[Listed records]
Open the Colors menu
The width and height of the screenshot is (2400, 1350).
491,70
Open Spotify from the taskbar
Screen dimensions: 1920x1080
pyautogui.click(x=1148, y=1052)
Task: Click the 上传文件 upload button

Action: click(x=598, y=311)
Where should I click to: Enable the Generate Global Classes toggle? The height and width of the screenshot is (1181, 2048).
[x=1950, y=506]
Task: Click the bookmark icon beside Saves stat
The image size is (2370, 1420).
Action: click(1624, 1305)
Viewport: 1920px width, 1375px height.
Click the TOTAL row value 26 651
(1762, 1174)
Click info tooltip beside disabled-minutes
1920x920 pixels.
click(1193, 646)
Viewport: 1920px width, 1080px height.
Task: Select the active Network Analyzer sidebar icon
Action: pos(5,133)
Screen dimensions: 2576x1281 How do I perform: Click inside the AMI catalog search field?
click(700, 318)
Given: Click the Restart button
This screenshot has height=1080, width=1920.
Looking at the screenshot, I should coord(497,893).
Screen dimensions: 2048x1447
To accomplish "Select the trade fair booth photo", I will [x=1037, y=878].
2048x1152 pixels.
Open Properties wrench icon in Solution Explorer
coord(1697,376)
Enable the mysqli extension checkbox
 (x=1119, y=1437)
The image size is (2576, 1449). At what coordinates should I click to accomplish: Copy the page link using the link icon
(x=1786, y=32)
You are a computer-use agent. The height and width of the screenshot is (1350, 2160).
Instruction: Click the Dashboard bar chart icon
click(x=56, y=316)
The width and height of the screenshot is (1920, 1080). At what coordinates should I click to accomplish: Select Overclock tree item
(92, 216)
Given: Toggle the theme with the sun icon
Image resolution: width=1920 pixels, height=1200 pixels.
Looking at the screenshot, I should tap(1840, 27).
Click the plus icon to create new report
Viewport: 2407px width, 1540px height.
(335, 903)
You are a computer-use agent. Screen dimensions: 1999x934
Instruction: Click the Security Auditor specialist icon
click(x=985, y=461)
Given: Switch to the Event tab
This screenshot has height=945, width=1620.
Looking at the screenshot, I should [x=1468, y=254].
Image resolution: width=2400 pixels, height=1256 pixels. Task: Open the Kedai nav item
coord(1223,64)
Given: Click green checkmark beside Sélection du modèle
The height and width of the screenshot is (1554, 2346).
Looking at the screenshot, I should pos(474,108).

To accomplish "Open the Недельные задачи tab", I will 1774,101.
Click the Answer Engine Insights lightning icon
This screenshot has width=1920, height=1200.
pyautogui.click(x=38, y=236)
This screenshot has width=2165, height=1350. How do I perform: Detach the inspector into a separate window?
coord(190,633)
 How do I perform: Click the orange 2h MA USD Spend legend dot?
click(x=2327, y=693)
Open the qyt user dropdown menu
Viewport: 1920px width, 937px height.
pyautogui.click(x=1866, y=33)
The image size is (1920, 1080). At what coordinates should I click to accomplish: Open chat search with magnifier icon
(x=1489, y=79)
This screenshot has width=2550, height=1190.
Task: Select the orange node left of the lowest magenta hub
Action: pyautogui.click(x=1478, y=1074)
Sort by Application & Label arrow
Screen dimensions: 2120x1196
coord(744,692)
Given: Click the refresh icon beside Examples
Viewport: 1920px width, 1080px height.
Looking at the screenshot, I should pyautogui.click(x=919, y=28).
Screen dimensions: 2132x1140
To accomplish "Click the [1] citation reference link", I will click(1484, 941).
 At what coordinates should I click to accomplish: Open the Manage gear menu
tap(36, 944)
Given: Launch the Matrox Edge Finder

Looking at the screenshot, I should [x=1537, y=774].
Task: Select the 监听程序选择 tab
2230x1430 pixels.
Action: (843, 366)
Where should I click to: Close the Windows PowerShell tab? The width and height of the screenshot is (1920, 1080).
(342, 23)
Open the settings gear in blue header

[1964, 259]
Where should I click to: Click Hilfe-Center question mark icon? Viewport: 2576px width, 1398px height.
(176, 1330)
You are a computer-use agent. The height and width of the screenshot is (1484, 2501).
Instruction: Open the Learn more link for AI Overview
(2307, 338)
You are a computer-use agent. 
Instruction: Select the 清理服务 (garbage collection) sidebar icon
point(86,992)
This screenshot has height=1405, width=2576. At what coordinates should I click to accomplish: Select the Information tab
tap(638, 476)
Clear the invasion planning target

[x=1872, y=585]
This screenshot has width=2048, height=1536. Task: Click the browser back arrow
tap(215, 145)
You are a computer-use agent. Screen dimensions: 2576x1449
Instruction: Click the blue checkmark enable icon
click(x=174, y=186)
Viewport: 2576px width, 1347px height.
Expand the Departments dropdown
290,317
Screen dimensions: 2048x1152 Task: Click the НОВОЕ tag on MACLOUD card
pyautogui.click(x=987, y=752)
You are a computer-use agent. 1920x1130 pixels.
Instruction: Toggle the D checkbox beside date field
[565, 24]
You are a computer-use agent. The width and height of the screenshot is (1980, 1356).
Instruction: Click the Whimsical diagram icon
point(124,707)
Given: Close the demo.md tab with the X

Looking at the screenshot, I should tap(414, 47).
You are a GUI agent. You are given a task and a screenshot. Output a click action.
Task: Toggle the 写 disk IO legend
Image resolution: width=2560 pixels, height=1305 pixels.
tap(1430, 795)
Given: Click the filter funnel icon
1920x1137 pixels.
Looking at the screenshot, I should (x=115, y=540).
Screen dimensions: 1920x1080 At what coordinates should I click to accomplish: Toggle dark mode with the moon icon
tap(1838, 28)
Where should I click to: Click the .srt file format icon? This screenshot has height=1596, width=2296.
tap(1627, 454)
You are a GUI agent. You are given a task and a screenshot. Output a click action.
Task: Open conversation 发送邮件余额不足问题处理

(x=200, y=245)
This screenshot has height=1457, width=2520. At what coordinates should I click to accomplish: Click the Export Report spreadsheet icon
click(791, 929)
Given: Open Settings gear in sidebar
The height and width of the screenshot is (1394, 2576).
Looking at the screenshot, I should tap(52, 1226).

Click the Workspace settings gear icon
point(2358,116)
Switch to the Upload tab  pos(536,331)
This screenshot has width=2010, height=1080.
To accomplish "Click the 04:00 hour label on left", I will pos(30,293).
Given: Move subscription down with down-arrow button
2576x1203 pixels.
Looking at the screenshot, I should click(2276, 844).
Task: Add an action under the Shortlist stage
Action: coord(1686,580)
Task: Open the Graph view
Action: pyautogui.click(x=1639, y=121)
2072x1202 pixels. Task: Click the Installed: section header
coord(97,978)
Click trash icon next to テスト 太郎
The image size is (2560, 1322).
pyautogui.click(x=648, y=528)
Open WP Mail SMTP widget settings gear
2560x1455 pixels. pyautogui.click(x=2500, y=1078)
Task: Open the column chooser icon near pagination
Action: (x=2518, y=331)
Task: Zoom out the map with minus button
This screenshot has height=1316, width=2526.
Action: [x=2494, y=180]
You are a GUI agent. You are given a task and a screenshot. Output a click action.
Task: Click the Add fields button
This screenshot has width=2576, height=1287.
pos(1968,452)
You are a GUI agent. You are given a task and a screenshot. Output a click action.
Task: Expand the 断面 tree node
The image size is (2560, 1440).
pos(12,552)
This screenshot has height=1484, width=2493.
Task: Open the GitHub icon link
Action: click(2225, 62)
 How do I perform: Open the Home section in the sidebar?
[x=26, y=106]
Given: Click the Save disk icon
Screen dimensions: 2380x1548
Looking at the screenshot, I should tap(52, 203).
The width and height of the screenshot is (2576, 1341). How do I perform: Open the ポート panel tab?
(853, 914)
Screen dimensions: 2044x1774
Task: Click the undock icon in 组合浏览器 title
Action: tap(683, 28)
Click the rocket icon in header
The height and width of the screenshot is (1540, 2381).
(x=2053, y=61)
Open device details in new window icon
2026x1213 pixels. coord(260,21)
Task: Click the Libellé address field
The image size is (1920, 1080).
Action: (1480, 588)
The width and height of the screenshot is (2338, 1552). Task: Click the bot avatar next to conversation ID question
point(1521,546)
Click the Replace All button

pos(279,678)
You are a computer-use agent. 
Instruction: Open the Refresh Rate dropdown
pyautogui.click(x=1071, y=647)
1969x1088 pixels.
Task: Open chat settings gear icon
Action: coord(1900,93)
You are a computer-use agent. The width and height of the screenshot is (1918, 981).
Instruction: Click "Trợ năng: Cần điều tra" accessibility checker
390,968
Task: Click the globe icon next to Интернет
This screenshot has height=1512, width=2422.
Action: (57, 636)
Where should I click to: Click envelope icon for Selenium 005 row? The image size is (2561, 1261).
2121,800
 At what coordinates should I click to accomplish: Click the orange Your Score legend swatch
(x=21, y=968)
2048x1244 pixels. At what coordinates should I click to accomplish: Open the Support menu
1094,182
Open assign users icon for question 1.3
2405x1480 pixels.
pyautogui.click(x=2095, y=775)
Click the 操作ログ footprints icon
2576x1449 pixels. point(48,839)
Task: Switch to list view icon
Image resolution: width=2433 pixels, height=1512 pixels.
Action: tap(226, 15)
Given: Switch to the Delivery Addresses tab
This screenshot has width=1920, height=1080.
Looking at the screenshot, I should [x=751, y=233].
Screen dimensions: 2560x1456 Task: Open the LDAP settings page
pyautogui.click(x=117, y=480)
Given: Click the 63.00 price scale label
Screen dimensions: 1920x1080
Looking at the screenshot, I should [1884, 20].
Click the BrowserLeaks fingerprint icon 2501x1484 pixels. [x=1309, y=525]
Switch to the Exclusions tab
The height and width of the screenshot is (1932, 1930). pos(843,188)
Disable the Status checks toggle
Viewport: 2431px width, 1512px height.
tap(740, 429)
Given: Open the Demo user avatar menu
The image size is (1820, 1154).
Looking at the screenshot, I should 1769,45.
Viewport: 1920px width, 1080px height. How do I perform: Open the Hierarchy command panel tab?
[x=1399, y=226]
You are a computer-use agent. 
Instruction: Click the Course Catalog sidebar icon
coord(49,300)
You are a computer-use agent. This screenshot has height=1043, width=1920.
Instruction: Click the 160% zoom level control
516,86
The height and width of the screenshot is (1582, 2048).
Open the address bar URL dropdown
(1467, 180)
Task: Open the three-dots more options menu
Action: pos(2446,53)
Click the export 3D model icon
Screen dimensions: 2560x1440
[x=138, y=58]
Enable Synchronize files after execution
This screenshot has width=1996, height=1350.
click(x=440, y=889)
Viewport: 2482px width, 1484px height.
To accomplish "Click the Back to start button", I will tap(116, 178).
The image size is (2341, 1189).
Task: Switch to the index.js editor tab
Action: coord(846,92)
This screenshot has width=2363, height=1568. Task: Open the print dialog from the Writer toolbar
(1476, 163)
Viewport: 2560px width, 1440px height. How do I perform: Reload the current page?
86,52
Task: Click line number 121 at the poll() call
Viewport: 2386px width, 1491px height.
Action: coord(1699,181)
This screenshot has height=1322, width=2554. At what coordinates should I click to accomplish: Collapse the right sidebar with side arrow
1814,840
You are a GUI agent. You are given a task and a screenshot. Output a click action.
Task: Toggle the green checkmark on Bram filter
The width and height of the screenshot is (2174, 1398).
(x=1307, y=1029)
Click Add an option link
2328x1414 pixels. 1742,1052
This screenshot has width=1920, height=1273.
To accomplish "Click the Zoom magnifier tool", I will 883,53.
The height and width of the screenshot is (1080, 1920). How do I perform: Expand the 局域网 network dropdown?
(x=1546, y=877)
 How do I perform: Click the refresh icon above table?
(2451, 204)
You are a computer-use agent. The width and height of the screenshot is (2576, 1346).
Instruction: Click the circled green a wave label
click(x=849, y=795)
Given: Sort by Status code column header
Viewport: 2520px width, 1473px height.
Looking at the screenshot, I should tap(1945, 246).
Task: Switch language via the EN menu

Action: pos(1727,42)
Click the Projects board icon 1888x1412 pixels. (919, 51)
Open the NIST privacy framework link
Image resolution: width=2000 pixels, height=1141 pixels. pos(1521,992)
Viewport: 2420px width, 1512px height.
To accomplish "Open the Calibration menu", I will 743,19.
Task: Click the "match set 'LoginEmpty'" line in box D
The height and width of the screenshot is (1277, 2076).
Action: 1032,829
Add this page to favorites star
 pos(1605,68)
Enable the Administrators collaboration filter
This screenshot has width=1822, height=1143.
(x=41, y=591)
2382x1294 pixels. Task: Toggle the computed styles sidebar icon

[What to do] Using the entries above, output exactly the lines between the line holding "Image resolution: width=2433" and the line holding "Given: Click the 63.00 price scale label", end lines included, and nothing more.

[Answer space]
Image resolution: width=2433 pixels, height=1512 pixels.
Action: tap(226, 15)
Given: Switch to the Delivery Addresses tab
This screenshot has width=1920, height=1080.
Looking at the screenshot, I should [x=751, y=233].
Screen dimensions: 2560x1456 Task: Open the LDAP settings page
pyautogui.click(x=117, y=480)
Given: Click the 63.00 price scale label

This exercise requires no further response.